PASSAGE GIVEN —
# Are these Rocks ok?



## jeebuscrp (Apr 7, 2014)

I found two types of rocks at my local landscape store that I thought were pretty cool. Has anyone had experiences with these rocks? The first one the worker called "honeycomb" and the second looks like a type of slate.


----------



## hose91 (Mar 5, 2014)

They look good to me, J. You could try the vinegar test, but I'm not sure that's a sure indicator of anything one way or the other (if it fizzes, supposedly don't use them, if not, they're inert and supposed to be OK. I poured vinegar on one of mine, just to be sure. Not a single bubble. YMMV). If they don't look like they'll flake apart underwater, give'em a good scrub and put them in. I've not put new rocks in a tank that has fish in it already, so if you rinse them with tap, you may want to put them in with a water change so you can dechlor the whole thing. Personally, I like the first picture, the rocks a are a little thicker with some variation in them so you can stack them or set them upright on their own. I like the brown/gold color a lot though.


----------



## Bikeman48088 (Nov 13, 2013)

Look like slate to me. I'd use them.


----------



## jeebuscrp (Apr 7, 2014)

cool for 20 cents a pounds I think I'll pick up some.


----------



## notho2000 (Dec 8, 2012)

The first looks like limestone (calcium carbonate) and will react with vinegar (any acid). This is not a bad thing since the habitats of East African cichlids and most Central American cichlids are predominantly limestone. It's great for fish that appreciate, more alkaline (>7) pH and harder water. So it can be good depending on the type of fish you're planning to keep with it. It wouldn't be a good choice for most SA fish, that do best in softer, more acidic (pH<7) water. The second might be slate but might just be another form of limestone as well. You can't really go wrong with granite which is inert to acids and won't alter the chemistry of your water.

SET PROBLEM 1 —
List every distinct username that posts in the thread, in order of first appearance.
SET PROBLEM 2 —
Reproduce the text of the thread between "I found two" and "(Mar 5, 2014)", inclusive.
The material after this point plays no part in the work on the thread.

DATA SECTION —
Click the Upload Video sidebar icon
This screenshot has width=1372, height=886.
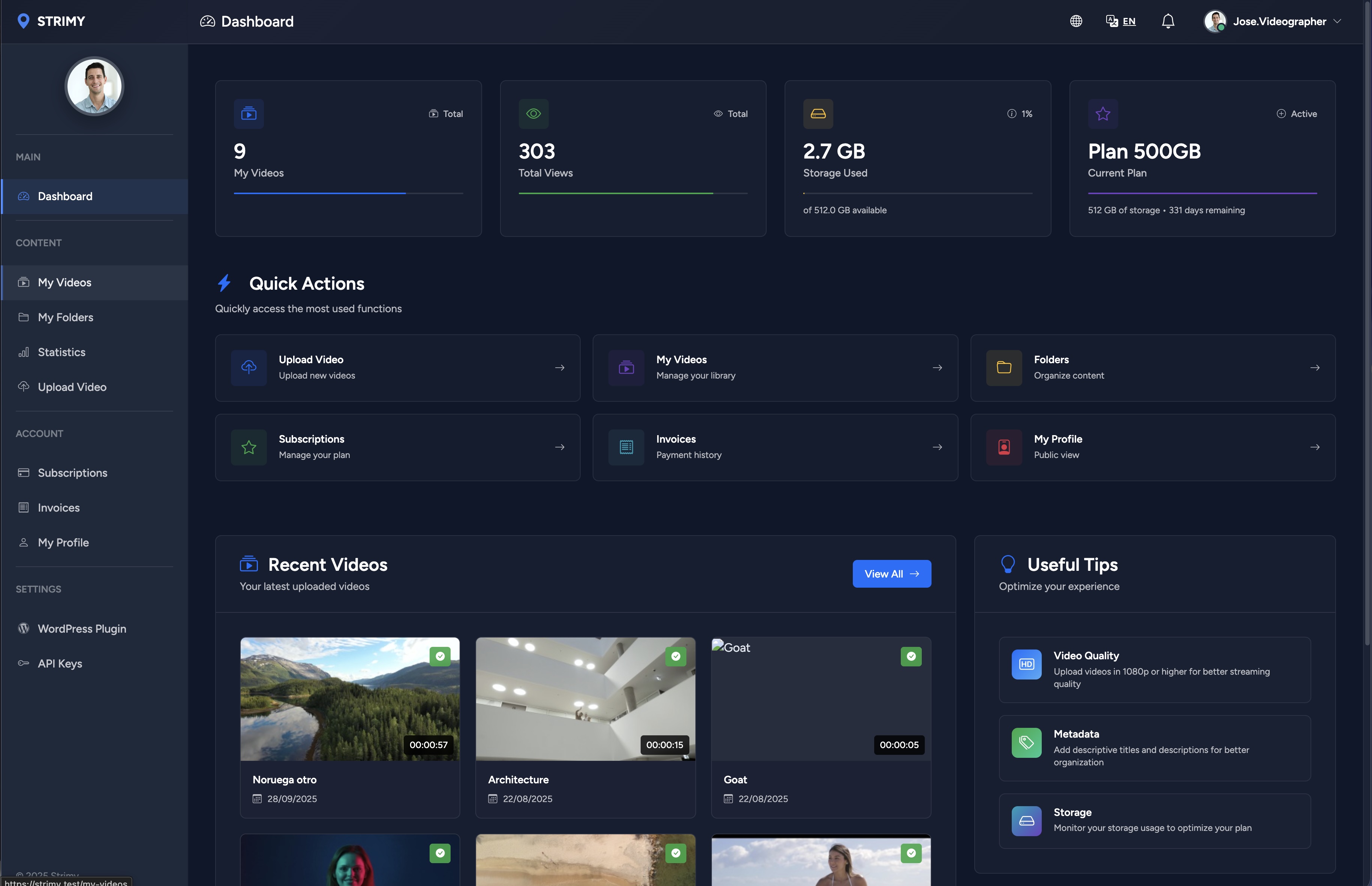(x=24, y=387)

EXERCISE SOLUTION 1 —
jeebuscrp, hose91, Bikeman48088, notho2000

EXERCISE SOLUTION 2 —
I found two types of rocks at my local landscape store that I thought were pretty cool. Has anyone had experiences with these rocks? The first one the worker called "honeycomb" and the second looks like a type of slate.


----------



## hose91 (Mar 5, 2014)